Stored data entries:
···

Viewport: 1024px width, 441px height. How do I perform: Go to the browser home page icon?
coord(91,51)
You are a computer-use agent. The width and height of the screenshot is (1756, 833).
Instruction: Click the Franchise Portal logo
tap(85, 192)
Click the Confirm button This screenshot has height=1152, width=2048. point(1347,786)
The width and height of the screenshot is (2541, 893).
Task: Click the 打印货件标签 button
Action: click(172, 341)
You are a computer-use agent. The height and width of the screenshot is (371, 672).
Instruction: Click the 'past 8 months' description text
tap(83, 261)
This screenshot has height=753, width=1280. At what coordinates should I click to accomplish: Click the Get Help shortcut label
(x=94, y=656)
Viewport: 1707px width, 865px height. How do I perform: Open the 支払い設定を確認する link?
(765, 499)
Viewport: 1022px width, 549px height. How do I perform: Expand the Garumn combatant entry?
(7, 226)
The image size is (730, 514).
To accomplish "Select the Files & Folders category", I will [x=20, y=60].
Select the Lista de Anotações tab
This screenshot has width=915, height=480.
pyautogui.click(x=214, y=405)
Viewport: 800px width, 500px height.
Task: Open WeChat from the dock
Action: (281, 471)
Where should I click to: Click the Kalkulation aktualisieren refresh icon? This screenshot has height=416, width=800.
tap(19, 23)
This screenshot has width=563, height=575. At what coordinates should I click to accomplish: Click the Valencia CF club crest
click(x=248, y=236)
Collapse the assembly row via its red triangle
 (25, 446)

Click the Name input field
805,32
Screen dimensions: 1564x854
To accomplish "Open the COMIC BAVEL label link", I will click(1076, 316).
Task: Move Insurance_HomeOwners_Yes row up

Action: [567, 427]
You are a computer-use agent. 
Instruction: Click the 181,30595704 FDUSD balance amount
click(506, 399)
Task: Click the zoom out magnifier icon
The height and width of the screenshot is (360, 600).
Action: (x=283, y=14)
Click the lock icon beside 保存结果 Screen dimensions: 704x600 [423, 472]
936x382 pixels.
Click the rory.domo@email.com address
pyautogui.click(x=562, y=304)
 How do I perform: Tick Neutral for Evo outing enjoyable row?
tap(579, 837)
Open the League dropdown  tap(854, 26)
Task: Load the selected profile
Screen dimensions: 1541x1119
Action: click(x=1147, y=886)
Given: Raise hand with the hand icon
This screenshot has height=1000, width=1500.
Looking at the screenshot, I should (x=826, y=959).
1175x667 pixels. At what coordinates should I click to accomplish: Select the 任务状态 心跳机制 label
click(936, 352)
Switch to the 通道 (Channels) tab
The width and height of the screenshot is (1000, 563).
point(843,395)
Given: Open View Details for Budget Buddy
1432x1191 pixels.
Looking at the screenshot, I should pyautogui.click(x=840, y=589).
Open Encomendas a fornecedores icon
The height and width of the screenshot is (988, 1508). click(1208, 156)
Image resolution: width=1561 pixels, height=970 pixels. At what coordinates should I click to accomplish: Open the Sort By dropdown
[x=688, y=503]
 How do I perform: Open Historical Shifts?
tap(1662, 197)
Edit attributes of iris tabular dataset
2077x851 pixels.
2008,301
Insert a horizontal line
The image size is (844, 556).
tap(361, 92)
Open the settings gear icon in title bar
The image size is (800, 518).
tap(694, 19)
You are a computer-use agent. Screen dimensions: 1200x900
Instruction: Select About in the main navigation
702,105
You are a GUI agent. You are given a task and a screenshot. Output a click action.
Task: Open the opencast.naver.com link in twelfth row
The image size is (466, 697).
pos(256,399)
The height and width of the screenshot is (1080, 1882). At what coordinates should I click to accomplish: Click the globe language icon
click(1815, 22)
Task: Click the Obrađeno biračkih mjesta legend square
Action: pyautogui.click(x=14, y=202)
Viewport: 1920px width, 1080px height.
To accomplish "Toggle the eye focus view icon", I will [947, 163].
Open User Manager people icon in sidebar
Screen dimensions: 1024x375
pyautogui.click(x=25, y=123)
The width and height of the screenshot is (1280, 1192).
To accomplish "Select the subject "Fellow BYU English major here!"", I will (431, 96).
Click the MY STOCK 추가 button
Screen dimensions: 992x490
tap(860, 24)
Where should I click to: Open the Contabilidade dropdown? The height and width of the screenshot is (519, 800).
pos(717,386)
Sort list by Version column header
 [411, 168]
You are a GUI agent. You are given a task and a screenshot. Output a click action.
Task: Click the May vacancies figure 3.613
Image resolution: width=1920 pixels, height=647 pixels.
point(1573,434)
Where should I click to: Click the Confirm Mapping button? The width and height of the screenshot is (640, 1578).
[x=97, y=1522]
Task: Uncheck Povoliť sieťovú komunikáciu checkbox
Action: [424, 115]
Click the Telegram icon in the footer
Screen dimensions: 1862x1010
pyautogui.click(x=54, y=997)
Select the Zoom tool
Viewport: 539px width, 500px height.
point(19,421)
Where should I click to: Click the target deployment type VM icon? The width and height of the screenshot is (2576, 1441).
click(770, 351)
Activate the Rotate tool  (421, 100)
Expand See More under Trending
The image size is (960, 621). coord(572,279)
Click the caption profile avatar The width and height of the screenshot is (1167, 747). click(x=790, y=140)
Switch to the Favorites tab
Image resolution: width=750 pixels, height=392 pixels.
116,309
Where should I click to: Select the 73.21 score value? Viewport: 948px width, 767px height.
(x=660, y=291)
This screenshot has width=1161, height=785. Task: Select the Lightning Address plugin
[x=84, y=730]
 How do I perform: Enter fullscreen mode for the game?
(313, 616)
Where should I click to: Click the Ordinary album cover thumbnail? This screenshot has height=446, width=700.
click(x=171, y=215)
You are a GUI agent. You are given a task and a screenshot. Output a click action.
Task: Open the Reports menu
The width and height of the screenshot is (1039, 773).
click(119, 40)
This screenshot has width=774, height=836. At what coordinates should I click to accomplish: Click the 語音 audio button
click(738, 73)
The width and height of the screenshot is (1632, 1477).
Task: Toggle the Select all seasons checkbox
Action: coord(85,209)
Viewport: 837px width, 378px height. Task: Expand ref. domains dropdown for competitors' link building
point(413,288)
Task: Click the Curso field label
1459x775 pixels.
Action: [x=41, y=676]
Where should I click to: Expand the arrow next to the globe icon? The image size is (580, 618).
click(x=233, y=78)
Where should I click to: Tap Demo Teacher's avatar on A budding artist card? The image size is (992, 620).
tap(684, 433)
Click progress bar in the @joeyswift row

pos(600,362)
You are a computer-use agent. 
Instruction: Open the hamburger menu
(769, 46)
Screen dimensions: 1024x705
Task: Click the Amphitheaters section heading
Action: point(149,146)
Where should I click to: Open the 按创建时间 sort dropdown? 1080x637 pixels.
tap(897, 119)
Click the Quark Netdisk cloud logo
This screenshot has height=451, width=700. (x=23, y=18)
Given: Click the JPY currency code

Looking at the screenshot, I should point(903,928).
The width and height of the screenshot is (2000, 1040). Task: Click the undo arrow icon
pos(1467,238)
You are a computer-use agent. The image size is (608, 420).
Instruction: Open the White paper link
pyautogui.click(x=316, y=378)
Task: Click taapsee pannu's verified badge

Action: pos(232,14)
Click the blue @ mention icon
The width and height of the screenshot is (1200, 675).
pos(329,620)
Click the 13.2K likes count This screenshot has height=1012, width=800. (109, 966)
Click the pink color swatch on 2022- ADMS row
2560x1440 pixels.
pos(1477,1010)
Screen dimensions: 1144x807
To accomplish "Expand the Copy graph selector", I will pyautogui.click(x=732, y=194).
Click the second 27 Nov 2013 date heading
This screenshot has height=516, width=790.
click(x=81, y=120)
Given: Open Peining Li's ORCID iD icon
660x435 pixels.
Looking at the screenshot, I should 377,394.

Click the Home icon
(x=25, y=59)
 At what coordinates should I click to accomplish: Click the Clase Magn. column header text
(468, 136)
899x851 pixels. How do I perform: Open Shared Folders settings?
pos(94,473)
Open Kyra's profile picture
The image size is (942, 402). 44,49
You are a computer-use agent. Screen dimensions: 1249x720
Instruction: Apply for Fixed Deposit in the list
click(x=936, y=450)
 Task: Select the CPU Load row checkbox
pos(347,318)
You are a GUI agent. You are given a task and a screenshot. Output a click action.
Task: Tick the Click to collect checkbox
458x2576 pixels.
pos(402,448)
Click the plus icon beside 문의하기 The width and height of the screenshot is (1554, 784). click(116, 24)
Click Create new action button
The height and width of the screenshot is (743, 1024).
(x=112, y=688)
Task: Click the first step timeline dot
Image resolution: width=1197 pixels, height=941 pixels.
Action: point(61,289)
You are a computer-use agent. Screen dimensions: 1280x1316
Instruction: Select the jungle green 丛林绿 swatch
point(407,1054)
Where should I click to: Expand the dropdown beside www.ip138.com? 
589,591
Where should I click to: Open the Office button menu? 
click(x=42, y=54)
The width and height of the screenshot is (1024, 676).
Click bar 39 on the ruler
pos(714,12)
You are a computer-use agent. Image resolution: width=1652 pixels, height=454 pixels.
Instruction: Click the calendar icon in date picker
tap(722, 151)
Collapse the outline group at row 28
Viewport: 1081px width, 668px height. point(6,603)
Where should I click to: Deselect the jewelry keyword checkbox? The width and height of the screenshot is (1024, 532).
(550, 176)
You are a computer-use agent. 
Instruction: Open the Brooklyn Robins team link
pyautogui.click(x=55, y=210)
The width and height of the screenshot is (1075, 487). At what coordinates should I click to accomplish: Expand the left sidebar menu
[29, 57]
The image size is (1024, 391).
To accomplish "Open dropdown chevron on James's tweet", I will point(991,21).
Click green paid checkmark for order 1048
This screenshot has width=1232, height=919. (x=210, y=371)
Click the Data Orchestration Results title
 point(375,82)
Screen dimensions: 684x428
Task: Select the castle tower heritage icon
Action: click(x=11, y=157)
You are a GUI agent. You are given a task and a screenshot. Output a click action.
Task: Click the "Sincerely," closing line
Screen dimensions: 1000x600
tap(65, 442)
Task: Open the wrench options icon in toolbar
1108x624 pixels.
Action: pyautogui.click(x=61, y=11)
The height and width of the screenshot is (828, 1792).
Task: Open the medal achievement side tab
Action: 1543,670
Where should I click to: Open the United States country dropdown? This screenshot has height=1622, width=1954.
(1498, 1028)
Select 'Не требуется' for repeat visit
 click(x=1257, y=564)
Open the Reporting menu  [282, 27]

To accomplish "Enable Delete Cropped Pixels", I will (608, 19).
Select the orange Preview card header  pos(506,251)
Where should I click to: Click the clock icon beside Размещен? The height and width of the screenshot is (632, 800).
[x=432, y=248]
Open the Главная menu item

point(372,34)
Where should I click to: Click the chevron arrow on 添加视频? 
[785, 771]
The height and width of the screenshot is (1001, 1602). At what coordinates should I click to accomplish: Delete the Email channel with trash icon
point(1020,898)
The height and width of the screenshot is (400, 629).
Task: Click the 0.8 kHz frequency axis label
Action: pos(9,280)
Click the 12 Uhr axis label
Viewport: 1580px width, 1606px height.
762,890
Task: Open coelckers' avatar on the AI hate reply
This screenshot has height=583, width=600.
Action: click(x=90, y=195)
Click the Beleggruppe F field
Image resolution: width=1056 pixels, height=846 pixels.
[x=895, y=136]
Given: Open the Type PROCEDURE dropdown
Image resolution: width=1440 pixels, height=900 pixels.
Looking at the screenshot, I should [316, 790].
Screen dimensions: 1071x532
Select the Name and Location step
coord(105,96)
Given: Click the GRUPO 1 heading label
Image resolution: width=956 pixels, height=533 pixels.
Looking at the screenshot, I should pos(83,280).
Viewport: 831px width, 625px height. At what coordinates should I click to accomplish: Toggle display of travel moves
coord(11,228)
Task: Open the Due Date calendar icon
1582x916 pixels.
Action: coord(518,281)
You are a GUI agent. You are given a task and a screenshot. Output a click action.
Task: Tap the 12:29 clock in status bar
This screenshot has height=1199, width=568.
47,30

···

Instructions to follow. Above are the entries; copy every line among them that contains the word "computer".

Exercise answer.
You are a computer-use agent. The width and height of the screenshot is (1756, 833).
You are a computer-use agent. The height and width of the screenshot is (371, 672).
You are a computer-use agent. 
You are a computer-use agent. Screen dimensions: 1200x900
You are a computer-use agent. 
You are a computer-use agent. The image size is (608, 420).
You are a computer-use agent. Screen dimensions: 1249x720
You are a computer-use agent. Screen dimensions: 1280x1316
You are a computer-use agent. Image resolution: width=1652 pixels, height=454 pixels.
You are a computer-use agent. 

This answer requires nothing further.